Homebrewing with Flavoring Extracts
One of the best parts of making beer at home is brewing outside of the box. Being a homebrewer, or even a cider or mead maker nowadays, is kind of cool because we have such great access to exotic fruits, flavor concentrates and even extracts, as well as being able to make them ourselves. This week, we wanted to really focus on the available flavor extracts, and how you can use them in your beer, wine, mead or cider, to nail the flavor profile you want, whether it’s a campfire stout or a pineapple-coconut cider.
The Beauty of Options
You’ve heard us say before that recipe formulation starts with the yeast, and that’s definitely true...AFTER you decide what it is you want to make. It always starts with an idea, like a vanilla coconut pale ale, or the ever famous Apricot ale. Even when making apple cider or mead, it’s pretty natural to want to add spices or fresh fruit to enhance the character and make something unique.
Using flavor concentrates has always seemed to be somewhat polarizing. Some brewers, and even craft breweries, are purists and using such unconscionable ingredients in their beers is sacrilege, while some won’t use anything else! The important part is being able to see them for what they are: just another tool in our fermentation toolbox. In all honesty, both schools of have merit, and this hobby is all about doing what you want, how you want, which is as it should be! At the end of the day, we can all find a common center if we use these ingredients properly.
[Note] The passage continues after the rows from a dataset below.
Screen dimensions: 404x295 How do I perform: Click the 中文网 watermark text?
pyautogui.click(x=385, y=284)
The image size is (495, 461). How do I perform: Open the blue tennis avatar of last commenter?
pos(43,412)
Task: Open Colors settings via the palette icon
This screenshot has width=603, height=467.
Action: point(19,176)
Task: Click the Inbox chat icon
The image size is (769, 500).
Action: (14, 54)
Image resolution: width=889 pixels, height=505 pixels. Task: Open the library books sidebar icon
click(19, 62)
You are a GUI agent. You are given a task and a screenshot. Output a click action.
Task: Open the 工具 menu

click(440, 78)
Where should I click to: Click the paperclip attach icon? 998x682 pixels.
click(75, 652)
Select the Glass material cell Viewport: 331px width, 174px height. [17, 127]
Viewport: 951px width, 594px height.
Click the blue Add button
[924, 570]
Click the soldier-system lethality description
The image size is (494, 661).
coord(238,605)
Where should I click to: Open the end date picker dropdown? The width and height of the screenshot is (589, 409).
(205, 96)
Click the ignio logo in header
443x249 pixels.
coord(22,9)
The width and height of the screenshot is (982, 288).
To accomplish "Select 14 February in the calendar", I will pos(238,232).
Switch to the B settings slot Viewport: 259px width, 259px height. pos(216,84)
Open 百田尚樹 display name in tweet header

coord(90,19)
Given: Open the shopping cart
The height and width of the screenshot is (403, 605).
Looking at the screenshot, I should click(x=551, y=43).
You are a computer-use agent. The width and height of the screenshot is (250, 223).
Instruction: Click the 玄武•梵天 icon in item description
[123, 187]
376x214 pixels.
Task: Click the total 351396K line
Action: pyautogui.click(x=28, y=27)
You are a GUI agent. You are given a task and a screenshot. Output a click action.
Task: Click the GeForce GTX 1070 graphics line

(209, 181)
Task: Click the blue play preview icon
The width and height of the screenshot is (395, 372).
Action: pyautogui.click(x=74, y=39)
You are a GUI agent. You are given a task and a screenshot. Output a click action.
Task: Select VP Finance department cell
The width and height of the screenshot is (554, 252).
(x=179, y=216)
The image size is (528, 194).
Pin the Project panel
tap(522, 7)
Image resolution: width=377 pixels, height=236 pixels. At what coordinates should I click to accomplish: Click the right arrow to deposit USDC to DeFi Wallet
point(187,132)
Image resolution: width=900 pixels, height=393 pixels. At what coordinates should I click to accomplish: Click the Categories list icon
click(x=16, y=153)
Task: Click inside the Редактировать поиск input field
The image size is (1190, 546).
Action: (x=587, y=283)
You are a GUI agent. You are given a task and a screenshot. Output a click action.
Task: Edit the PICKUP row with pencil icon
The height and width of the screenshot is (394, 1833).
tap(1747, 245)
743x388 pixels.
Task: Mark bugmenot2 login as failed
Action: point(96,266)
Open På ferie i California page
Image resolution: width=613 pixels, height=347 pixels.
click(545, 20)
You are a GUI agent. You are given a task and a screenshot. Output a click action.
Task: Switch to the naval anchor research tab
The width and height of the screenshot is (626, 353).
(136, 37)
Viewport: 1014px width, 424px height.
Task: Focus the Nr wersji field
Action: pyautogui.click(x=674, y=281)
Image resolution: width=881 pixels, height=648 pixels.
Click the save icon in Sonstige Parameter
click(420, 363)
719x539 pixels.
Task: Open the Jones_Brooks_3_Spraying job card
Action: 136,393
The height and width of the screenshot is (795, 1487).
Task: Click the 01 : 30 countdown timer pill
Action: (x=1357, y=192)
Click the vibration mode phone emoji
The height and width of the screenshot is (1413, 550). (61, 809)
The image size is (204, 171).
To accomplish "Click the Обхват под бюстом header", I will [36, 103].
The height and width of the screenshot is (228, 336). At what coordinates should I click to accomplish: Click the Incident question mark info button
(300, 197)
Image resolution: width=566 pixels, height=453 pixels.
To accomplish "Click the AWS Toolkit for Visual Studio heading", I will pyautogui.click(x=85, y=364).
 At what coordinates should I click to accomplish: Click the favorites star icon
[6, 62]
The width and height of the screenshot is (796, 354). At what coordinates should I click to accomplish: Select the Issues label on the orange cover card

For us, the real beauty of flavoring concentrates is their insane versatility. There are so many flavors! You literally have the ability to put just about any flavor that you can think of, in anything, and if you do it right it will taste amazing! They are safer than dry fruit and easier to use than roasted peanuts, as well as cheaper than a handful of vanilla beans to add vanilla flavors. About the only thing they don’t add is alcohol!
First Things First: All About the When and How
Adding concentrates is not like adding fruit, herbs or spices. You aren’t adding sugar, so adding them into fermentation is too early and you risk leaving behind character. You don’t need to do any actual flavor extraction since that’s part has already been done, so no need to coax flavors out in the boil, or as a ‘dry hop’ via ethanol extraction in the late stages of fermentation. All of that is kind of the point! The best place to add flavor extracts is right at packaging, either in the bottling bucket, or directly to the keg!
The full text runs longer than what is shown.